4. Speaking of which, now is the time to break up with your boyfriend/girlfriend. They're just going to leave you for someone who showers and isn't broken out anyway (see point 2, supra). Try to be as big a jackass about it as you can. For example, if you're a girl, say something like, "Look, I'm trying to become a lawyer, and I need someone with a huge penis to get me through these difficult times. Is your brother still single?" If you're a guy, say, "I'm breaking up with you, but I'd still like to have sex with you."

5. During the actual exam, be sure to wear a shirt or sweatshirt. Said shirt or sweatshirt should have the name of your fancy law school scrawled across it for all to see. The larger the typeface, the better. I also suggest a sans serif font---it helps the eyes follow it easier. When you sit down, immediately ask the person next to you what school they attended. After they tell you, say "Oh, I could have gone there, but I thought it was smarter to go to a good school instead." Then point to the name on your shirt.

That's all the bar advice I've got in me this evening, but if you have any other questions, just email me and I'll help you out the best I can.

January 26, 2006

Fuckcake

A couple of posts ago, I noted my dislike for Thomas Kinkade.  I first realized Thomas Kinkade was a problem a couple of years ago when I saw this story on 60 Minutes.  By the way, can we take an aside here and compliment Morley Safer on this fine pink shirt he's wearing:

Safer

"I'm Morley Safer and I'm hot as shit!"










 

Dude's even got one of those pocket squares --- he's totally bangin'!

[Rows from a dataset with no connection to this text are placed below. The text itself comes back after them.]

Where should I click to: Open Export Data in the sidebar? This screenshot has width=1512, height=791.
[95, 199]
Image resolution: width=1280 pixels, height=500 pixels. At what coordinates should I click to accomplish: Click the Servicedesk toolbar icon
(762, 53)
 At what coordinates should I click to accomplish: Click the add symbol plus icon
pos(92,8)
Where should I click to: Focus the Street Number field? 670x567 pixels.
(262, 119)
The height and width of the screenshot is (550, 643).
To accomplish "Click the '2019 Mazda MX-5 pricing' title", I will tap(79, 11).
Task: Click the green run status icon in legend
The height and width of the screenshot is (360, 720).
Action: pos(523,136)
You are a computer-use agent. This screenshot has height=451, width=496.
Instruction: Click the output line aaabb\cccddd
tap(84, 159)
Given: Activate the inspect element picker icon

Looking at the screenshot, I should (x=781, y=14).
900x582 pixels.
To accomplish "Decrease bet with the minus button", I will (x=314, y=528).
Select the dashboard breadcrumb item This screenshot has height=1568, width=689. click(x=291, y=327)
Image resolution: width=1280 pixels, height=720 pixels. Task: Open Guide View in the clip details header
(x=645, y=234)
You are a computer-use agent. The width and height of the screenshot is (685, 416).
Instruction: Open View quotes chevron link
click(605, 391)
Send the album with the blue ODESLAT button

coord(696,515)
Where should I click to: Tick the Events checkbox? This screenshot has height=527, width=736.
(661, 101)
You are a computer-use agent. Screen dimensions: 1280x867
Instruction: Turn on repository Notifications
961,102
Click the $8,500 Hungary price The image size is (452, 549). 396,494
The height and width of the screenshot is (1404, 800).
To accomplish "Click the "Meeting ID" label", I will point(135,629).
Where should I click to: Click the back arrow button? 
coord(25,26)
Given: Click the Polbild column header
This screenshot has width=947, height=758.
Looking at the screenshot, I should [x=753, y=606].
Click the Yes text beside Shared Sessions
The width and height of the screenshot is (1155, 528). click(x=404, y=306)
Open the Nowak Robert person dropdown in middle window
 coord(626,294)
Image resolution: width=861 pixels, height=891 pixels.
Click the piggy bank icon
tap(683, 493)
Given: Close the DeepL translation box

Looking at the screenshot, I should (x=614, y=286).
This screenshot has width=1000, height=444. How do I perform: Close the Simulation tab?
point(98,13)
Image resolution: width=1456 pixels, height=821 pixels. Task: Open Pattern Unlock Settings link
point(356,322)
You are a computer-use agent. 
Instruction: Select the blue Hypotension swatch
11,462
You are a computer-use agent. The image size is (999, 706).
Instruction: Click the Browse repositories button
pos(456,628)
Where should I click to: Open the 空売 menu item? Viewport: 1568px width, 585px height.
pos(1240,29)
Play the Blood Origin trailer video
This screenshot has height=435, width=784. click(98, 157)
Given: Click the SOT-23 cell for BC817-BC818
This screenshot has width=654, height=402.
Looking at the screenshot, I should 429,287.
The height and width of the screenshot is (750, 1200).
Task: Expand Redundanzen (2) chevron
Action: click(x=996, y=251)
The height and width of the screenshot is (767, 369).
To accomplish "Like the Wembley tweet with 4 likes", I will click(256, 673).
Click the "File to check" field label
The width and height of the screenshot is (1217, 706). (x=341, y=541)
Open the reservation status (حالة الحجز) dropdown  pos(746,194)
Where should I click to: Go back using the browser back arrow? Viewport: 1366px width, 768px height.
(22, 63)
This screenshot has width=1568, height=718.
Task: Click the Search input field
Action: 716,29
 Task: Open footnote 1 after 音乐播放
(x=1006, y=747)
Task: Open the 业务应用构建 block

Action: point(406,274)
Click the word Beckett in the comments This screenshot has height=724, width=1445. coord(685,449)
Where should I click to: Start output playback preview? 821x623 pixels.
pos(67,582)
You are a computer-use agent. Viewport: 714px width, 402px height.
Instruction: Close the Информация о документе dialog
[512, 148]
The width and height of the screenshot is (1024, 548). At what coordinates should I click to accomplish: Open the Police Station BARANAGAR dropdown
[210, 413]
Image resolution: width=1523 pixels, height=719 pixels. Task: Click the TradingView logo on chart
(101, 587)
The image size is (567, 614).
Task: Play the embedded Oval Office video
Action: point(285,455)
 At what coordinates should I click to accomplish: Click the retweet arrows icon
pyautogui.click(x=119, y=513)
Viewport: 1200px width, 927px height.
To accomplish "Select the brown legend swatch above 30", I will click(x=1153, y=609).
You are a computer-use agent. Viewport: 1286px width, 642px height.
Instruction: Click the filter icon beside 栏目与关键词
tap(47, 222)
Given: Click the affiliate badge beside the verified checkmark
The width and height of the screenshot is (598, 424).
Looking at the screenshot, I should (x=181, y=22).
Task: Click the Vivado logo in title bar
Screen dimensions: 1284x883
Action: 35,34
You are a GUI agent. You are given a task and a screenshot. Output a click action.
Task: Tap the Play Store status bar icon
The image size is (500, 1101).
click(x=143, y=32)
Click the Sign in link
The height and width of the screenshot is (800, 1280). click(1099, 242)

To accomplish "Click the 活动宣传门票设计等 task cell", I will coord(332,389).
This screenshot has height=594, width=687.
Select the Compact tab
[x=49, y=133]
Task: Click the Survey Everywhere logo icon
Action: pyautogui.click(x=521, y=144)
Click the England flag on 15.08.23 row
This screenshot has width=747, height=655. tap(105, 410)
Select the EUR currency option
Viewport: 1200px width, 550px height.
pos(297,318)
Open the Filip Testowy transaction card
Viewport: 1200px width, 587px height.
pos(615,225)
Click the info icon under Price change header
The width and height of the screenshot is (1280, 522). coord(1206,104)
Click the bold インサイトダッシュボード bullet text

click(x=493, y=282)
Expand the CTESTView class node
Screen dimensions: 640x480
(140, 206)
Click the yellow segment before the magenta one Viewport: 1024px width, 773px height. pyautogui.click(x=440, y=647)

Anyway, so I saw the story on 60 Minutes, and I learned that Thomas Kinkade, besides looking like a total douche, "is the most collected living artist in the U.S. and worldwide."  Now, just go to his website and look at the crap people are apparently buying by the wheel-barrow load.  You know what is also carried by the wheel-barrow load?  Shit.  Oh, and drunks and your dead.

Thomas Kinkade is on a mission to destroy art.  Anyone who needs his CEO to explain the cloning process is attempting to destroy art, like the South Koreans are attempting to destroy science.  Basically the "process" boils down to him painting something terrible, generally a variation on a painting that's already proved marketable, and then his factory reproduces it a billion times.  Now some might say this is the democratization of art.  He is bringing art to the masses.  I agree this might be a noble goal, but this premise starts out with the assumption that this is art.  Some would say art is subjective and relative, so I'll make it easy:  This isn't art.  If you think it is, you need to put down your Precious Moments figurine and get out more.

Perhaps this is similar to the Impressionists who made thousands of mass produced prints.  However, there is a difference I think.  Those artists had technique developed in a school of thought.  Their art was meant to convey something more.  And while Thomas Kinkade may say that what he does is art, just because it's popular doesn't make it so.  I mean, The Bachelor is popular as well.